Staggeringly, a newly unearthed official report reveals the true cost may be as much as £52billion – the equivalent of more than £1,600 a second and more than the budget of the Ministry of Defence.
Critics said the increase in NI – which will raise £12billion a year to help hospitals clear waiting lists and support social care – would not be required if Ministers got a grip on the fraud epidemic.
The revelation comes days after Business Secretary Kwasi Kwarteng appeared to downplay the impact of fraud by suggesting it was not a ‘crime that people experience in their day-to-day lives’.
Labour peer Lord Sikka, an accountancy expert who unearthed the report, said last night: ‘This is horrendous given that even the poorest people are being asked to pay more in tax and national insurance and given the vast queues we have for the NHS. It is utter negligence.’ The projected fraud losses are detailed in the Cross-Government Fraud Landscape Bulletin, a report disclosed by Cabinet Office Minister Lord True following a question by Lord Sikka.
‘The estimated fraud cost to the Government outside of the tax and welfare system is £2.5billion to £25 billion per year,’ it says.
‘This increases to £29.3billion to £52billion when fraud against the tax and welfare system is included.’
Astonishingly, the estimate was made before the pandemic and so does not take into account the eyewatering sums lost to criminals who fraudulently obtained Covid grants and loans.
Meg Hillier MP, chairwoman of the Commons Public Accounts Committee, accused Ministers of having a ‘laissez faire’ attitude towards fraud, adding: ‘This is taxpayers’ money, they work hard to earn it and they give it over rather reluctantly but in the hope that it is spent properly. There needs to be a much more serious attitude from the Government.’
Tory MPs also voiced their anger, particularly given the 1.25 per cent rise in NI contributions for employers and employees from April. The rise will cost a worker on a £30,000 salary around £255 a year.
Former Conservative leader Sir Iain Duncan Smith said: ‘I don’t believe in tax hikes. The Government has got to redouble its efforts to get the fraud losses back.’

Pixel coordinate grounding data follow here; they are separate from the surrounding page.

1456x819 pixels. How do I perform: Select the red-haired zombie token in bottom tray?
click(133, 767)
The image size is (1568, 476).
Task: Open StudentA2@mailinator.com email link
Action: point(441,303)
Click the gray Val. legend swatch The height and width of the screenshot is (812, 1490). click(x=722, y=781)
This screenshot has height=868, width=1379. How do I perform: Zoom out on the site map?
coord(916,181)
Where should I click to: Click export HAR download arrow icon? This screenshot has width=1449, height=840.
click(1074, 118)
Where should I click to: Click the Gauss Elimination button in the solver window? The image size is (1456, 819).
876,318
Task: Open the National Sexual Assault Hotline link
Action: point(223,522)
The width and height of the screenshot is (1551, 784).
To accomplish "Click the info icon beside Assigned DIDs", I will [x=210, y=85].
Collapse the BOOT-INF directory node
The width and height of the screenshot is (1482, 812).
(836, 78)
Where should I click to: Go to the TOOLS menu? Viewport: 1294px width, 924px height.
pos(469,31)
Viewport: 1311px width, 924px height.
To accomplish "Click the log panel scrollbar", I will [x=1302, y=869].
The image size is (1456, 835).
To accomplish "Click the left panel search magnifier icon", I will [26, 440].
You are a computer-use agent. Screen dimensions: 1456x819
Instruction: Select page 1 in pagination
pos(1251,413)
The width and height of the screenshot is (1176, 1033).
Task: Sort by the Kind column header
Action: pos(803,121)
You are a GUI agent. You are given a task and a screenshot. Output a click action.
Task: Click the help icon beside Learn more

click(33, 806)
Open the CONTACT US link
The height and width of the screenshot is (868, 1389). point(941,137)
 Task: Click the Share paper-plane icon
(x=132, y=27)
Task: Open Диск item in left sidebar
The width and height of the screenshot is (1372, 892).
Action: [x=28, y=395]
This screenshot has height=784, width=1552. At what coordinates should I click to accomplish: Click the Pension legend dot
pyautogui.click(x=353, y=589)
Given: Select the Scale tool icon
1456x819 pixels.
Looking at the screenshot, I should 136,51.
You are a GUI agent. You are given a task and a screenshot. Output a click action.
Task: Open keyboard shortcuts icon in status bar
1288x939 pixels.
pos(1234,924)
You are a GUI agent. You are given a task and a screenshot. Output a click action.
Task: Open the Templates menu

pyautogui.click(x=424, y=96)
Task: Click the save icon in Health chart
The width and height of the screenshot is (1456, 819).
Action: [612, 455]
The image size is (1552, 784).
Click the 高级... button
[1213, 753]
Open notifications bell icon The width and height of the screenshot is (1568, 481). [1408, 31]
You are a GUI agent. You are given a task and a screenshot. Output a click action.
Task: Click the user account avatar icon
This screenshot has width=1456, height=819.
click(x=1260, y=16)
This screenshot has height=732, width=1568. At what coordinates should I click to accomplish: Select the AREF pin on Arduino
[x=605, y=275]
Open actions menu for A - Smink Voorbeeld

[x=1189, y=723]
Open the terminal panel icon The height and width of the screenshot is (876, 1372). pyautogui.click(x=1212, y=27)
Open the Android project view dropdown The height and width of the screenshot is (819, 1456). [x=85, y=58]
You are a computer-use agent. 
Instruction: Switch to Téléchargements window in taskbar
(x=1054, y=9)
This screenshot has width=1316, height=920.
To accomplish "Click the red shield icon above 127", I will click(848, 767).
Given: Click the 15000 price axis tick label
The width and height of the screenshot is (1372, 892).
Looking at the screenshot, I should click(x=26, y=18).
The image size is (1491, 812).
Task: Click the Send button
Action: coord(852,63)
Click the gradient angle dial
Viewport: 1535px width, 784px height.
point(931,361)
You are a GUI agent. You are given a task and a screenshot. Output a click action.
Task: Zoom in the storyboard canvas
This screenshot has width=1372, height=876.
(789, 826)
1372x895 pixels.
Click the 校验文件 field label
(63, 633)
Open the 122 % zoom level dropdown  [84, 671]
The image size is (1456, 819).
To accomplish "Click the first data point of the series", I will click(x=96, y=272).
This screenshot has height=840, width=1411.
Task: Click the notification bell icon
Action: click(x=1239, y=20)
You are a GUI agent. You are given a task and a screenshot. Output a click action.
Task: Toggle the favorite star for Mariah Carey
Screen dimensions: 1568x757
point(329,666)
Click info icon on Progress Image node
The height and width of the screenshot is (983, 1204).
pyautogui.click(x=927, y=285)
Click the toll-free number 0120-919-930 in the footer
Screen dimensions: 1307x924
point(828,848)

MPs on the Treasury Committee have urged Ministers to consider setting up a single law enforcement agency to investigate fraud amid concerns over the ‘bewildering’ number of bodies charged with policing economic crime.
Analysis by The Mail on Sunday shows that 28 organisations are responsible for tackling fraud, including the National Crime Agency, the City of London Police and the Serious Fraud Office.
According to the Office for National Statistics, fraud and computer misuse costs more than all other types of crime put together, yet only around 1 per cent of police resources and personnel are devoted to tackling it.
Lord Sikka said: ‘My suspicion is that the total losses are probably even bigger because they don’t seem to have any comprehensive system for assessing it.’
The NHS claims that it loses more than a billion pounds to fraud each year, but the Centre for Counter Fraud Studies at the University of Portsmouth estimated in 2017 that the real figure was £3.4billion.
A Government spokesman said last night: ‘Fraud is totally unacceptable. We are taking firm and coordinated action across Government to crack down on it.’